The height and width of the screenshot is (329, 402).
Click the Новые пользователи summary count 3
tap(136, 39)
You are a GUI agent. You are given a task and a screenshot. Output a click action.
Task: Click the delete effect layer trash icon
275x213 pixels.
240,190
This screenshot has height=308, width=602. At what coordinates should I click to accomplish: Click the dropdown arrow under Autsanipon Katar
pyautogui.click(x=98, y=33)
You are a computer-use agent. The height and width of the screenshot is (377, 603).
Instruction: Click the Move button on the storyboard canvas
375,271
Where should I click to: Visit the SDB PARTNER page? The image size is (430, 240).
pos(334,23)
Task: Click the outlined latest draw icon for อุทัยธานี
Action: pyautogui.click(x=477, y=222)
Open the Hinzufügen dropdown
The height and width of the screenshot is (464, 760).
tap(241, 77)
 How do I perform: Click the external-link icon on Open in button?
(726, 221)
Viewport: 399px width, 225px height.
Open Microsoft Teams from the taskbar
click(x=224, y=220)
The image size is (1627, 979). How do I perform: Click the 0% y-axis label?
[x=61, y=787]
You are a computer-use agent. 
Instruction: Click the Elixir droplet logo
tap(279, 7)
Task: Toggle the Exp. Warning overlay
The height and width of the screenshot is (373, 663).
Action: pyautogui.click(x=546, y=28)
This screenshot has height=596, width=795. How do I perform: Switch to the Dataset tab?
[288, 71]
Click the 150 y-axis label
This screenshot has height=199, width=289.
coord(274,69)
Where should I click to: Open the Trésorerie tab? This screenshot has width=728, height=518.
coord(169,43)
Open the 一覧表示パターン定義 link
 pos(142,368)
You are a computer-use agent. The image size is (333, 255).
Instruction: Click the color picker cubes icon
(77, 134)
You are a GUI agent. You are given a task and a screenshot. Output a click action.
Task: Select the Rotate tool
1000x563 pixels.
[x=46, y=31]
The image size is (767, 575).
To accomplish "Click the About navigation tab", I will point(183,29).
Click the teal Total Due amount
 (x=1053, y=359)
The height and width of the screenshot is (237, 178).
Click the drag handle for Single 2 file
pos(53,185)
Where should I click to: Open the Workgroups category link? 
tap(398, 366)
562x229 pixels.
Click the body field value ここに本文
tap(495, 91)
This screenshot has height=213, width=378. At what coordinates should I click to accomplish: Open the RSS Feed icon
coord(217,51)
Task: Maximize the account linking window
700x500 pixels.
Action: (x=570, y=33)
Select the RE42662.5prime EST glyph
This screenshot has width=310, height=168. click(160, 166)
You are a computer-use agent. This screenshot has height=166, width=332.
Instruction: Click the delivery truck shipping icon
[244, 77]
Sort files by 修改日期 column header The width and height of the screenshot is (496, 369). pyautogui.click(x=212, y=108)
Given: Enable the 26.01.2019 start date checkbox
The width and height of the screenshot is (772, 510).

##############################

WORK ITEM –
Please return every line of the material above that includes "agent".

RESPONSE BELOW –
You are a GUI agent. You are given a task and a screenshot. Output a click action.
You are a computer-use agent. The height and width of the screenshot is (377, 603).
You are a computer-use agent. 
You are a computer-use agent. The image size is (333, 255).
You are a GUI agent. You are given a task and a screenshot. Output a click action.
You are a computer-use agent. This screenshot has height=166, width=332.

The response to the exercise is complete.